Para pencari suaka di pusat tahanan imigrasi di Inggris melakukan aksi mogok makan begitu diberitahu bahwa mereka akan dideportasi ke Rwanda, sebuah negara di Afrika tengah.
Sebanyak tujuh belas pencari suaka di Brook House, pusat tahanan imigrasi yang berlokasi di Sussex bercerita kepada BBC bahwa mereka tertekan dan putus asa.

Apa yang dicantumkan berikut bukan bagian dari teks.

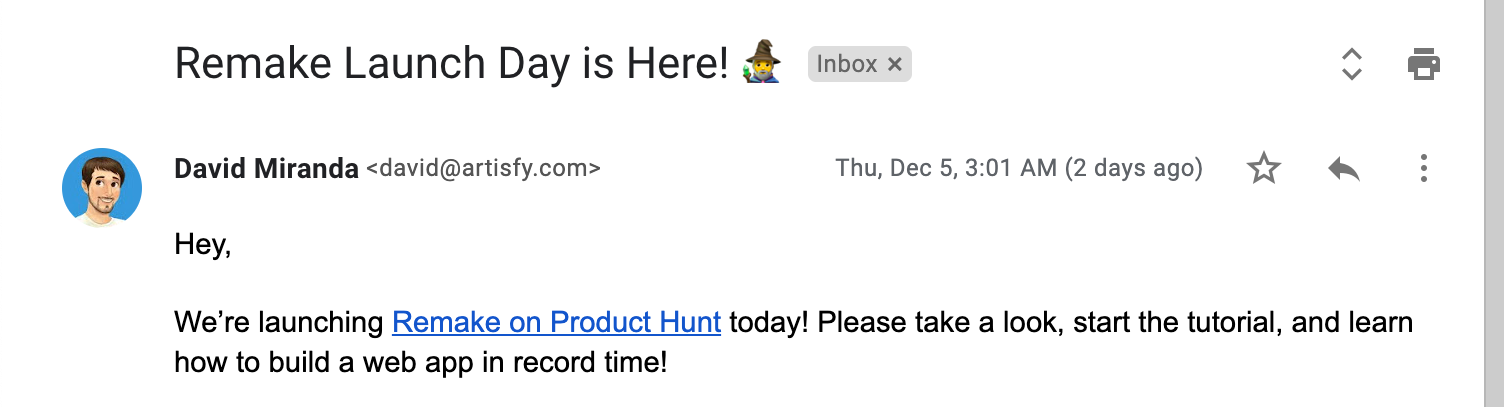Click the "We're launching" text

April lalu pemerintah Inggris mengumumkan rencana untuk mengirim para pencari suaka ke Rwanda. Walau menghadapi penolakan, Kementerian Dalam Negeri Inggris menyebut kesejahteraan para pencari suaka merupakan "yang terpenting" dalam pengambilan kebijakan ini.
SCROLL TO CONTINUE WITH CONTENT
Baca juga:
- 'Saya mulai gila, tidak ada yang bisa hidup tanpa keluarga' - Kesedihan ayah yang kehilangan anak dan istri dalam tragedi di Selat Inggris
- Anak pengungsi luar negeri masuk sekolah formal di Indonesia: 'Di dunia ini setiap orang berhak mendapat pendidikan'
- 'Haruskah saya membawa keluarga dari satu perang ke perang lainnya?' Kisah warga Suriah dan Palestina yang terperangkap perang di Ukraina
Para pencari suaka menunjukkan kepada BBC rincian terkait pemberitahuan dan rencana deportasi yang diterbitkan oleh pemerintah Inggris.

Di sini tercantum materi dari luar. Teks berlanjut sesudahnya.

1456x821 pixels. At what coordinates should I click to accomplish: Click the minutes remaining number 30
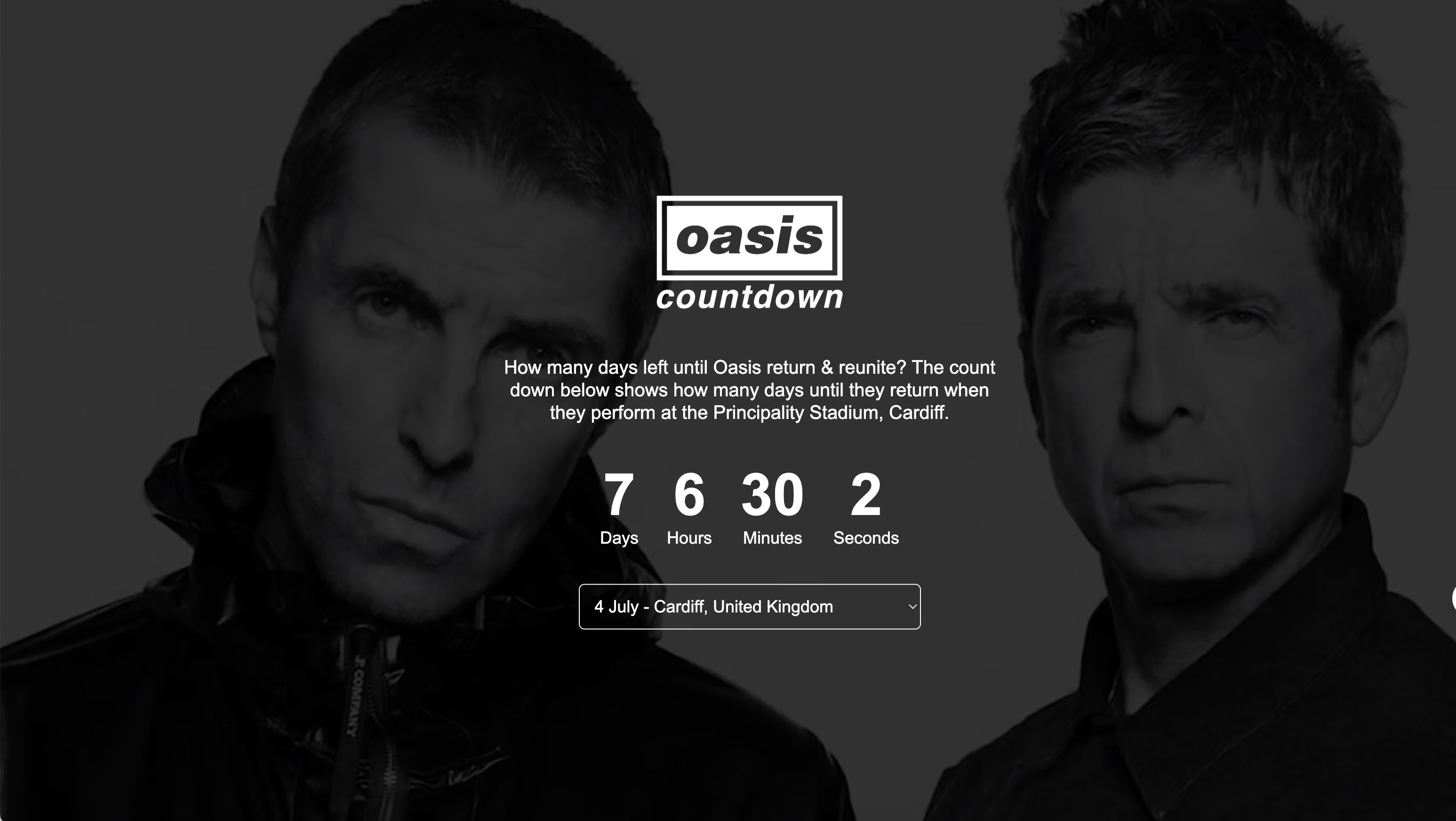[x=772, y=495]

Salah satu dokumen tertanggal 1 Juni 2022 menyebut bahwa seorang pencari suaka yang ditahan di Brooke House akan segera dipindahkan ke ibu kota Rwanda, Kigali. Dalam berkas itu juga dikatakan bahwa pencari suaka itu tidak bisa mengajukan banding atas keputusan ini.
Menteri Dalam Negeri Inggris, Priti Patel, menuturkan bahwa penerbangan gelombang pertama para pencari suaka yang masuk ke Inggris secara ilegal itu akan berangkat pada 14 Juni mendatang, atau satu pekan lebih lambat dibanding saat pertama kali diumumkan.
Setelah Undang-Undang tentang Kebangsaan dan Perbatasan disahkan April lalu, pemerintah Inggris mengalihkan tanggung jawab untuk memberi suaka kepada "negara ketiga yang aman", dalam hal ini Rwanda.
Kebijakan tersebut berlaku untuk para pencari suaka yang datang ke Inggris melalui jalur ilegal, seperti menyeberang dari Perancis menggunakan perahu.
Upaya menerbangkan para pencari suaka ke Rwanda ini merupakan bagian dari kesepakatan senilai Pound 120 juta (Rp2,1 triliun) antara Inggris dengan negara Afrika tengah itu.
Menteri Dalam Negeri Inggris, Priti Patel berkunjung ke Rwanda untuk menandatangani kesepakatan senilai Rp2,1 triliun untuk memindahkan para pencari suaka. (Reuters)
Kepada BBC, seorang pencari suaka bernama Ali mengatakan dia adalah satu dari 17 orang yang mengakhiri aksi mogok makan pada Rabu malam lalu. Dia sempat menolak makan selama lima hari.
Mogok makan itu berakhir setelah petugas tahanan berhenti memberikan gula yang biasanya mereka campur dengan air minum selama mogok makan.
Ali mengaku memiliki keluarga di Inggris. Dia bercerita bahwa hal terakhir yang dikatakan petugas imigrasi kepadanya adalah imbauan agar mereka mengakhiri mogok makan.
"Hal terakhir yang mereka katakan kepada saya adalah 'makan agar Anda bisa naik pesawat dalam keadaan sehat'."
Seorang pencari suaka lainnya yang juga mogok makan berasal dari Mesir. Dia juga termasuk satu dari sekitar 100 pencari suaka yang akan dideportasi ke Rwanda.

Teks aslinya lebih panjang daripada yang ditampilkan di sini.